=== TASK INSTRUCTIONS ===
Lines before the one containing "[ВКонтакте] (6, 1133)" are to be left out; that line and every line after it, through the last line below, are to be reproduced exactly.

** THE DATA follows **

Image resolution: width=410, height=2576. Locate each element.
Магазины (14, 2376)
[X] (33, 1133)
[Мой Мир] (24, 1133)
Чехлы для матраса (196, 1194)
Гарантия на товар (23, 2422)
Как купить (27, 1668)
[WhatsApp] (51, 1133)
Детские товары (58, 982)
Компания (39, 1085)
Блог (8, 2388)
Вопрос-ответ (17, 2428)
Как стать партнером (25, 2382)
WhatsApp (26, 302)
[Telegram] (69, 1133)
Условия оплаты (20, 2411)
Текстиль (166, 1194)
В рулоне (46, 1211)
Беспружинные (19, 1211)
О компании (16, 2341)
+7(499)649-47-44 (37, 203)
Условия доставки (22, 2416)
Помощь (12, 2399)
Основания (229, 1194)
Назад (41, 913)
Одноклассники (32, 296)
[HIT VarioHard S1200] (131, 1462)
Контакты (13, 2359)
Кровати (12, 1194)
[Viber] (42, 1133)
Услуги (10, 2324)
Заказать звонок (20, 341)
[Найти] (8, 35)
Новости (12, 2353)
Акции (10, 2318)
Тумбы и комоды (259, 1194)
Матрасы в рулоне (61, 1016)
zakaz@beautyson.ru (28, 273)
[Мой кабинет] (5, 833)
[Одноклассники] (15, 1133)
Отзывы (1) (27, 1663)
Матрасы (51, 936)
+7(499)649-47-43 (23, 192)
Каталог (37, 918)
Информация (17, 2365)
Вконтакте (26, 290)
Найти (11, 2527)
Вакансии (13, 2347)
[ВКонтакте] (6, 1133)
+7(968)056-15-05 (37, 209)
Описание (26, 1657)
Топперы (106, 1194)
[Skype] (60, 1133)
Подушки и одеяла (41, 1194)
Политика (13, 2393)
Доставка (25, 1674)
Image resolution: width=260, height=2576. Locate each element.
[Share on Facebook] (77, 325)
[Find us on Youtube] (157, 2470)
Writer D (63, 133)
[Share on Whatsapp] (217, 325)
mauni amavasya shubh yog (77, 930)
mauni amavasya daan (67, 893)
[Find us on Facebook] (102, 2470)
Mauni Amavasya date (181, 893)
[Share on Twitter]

** End of THE DATA **

=== SOLUTION FOR THIS TASK ===
[ВКонтакте] (6, 1133)
+7(968)056-15-05 (37, 209)
Описание (26, 1657)
Топперы (106, 1194)
[Skype] (60, 1133)
Подушки и одеяла (41, 1194)
Политика (13, 2393)
Доставка (25, 1674)
Image resolution: width=260, height=2576. Locate each element.
[Share on Facebook] (77, 325)
[Find us on Youtube] (157, 2470)
Writer D (63, 133)
[Share on Whatsapp] (217, 325)
mauni amavasya shubh yog (77, 930)
mauni amavasya daan (67, 893)
[Find us on Facebook] (102, 2470)
Mauni Amavasya date (181, 893)
[Share on Twitter]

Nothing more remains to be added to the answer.